-------- EXTRACTED DATA

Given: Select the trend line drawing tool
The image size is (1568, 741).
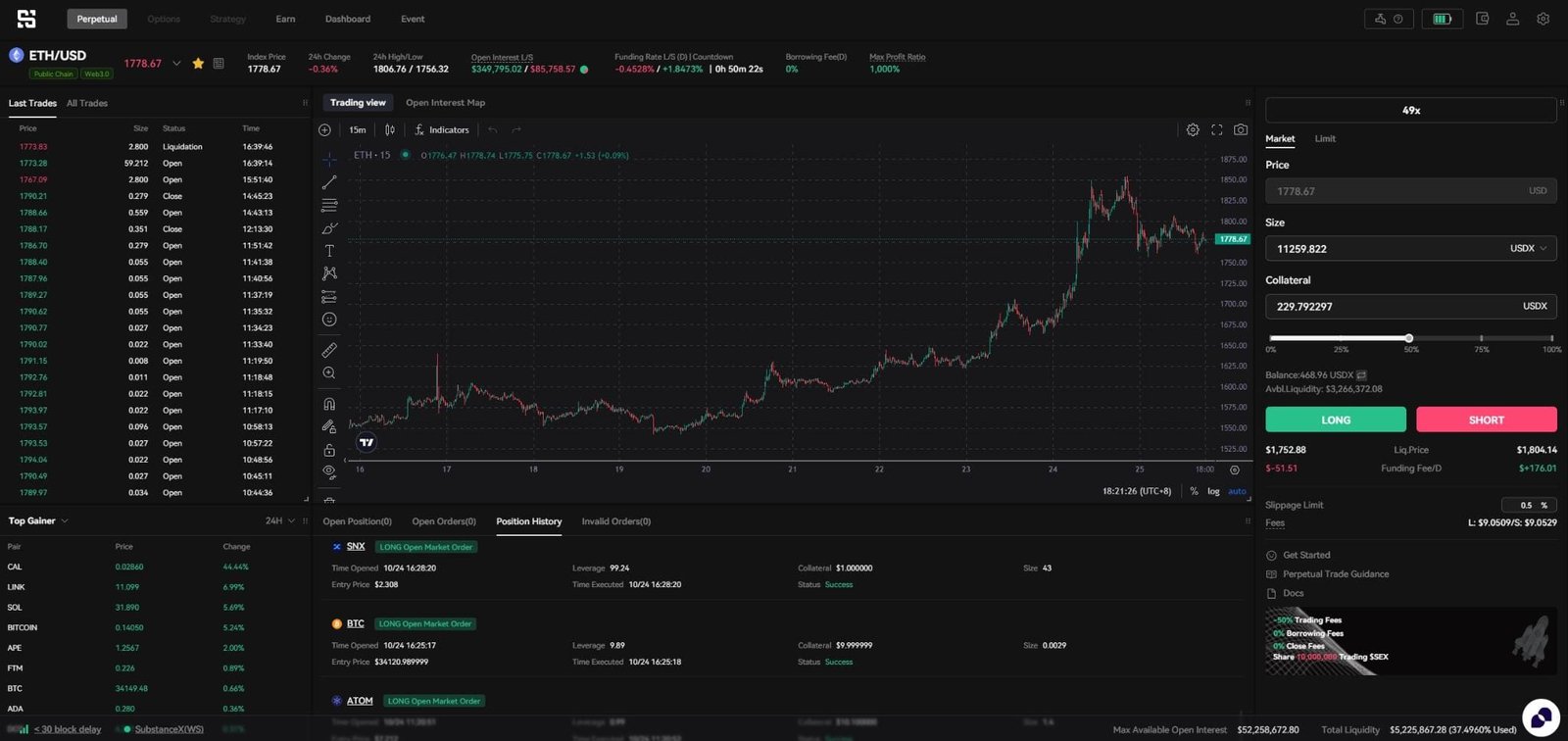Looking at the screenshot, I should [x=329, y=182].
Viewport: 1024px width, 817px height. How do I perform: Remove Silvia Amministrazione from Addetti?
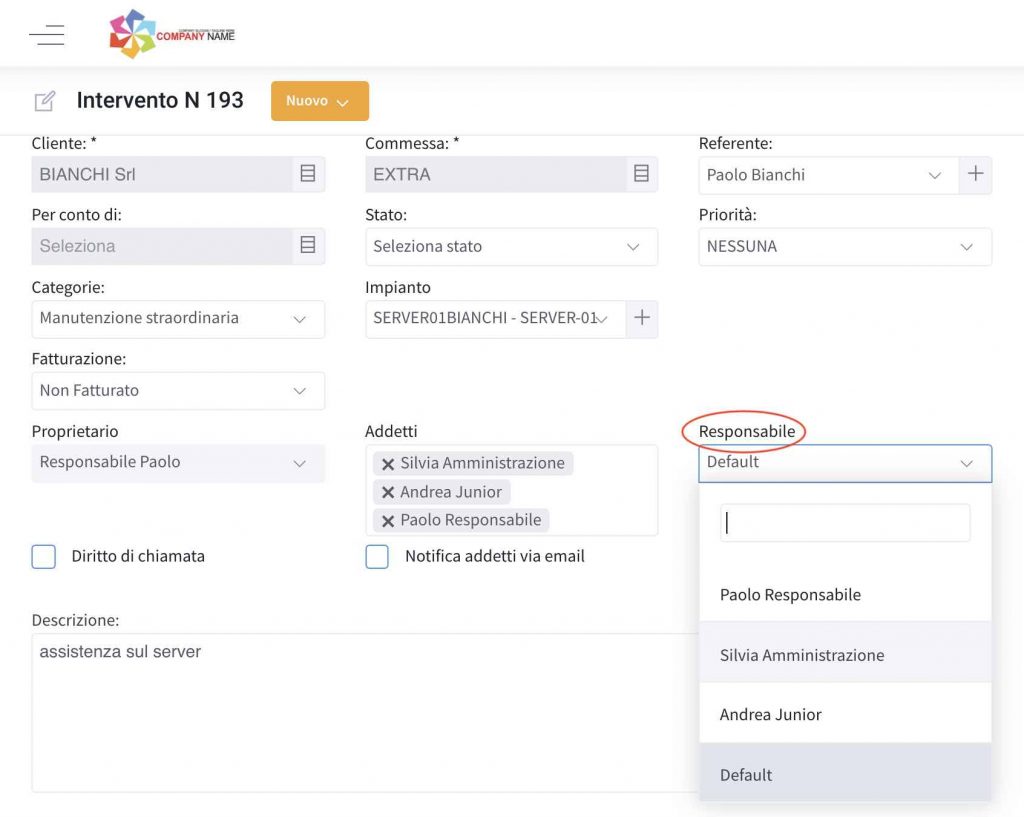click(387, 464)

----------------
-------- EXTRACTED DATA

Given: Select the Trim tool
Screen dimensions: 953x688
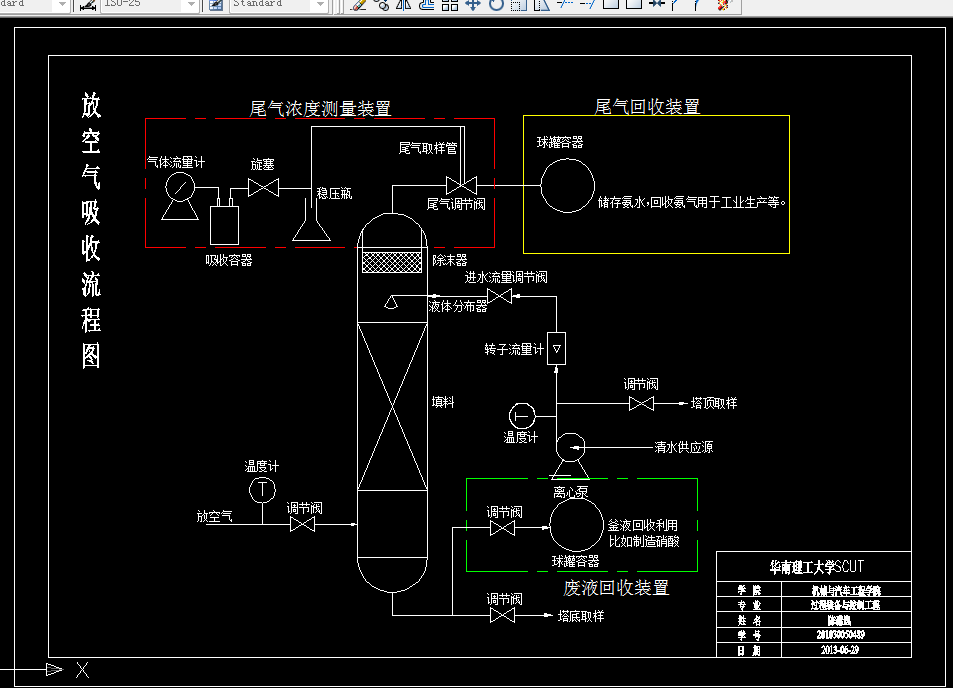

----------------

THE PROBLEM ::
Search the records above for "Select" and copy every line that has it.

THE COMPLETED TASK ::
Given: Select the trend line drawing tool
Given: Select the Trim tool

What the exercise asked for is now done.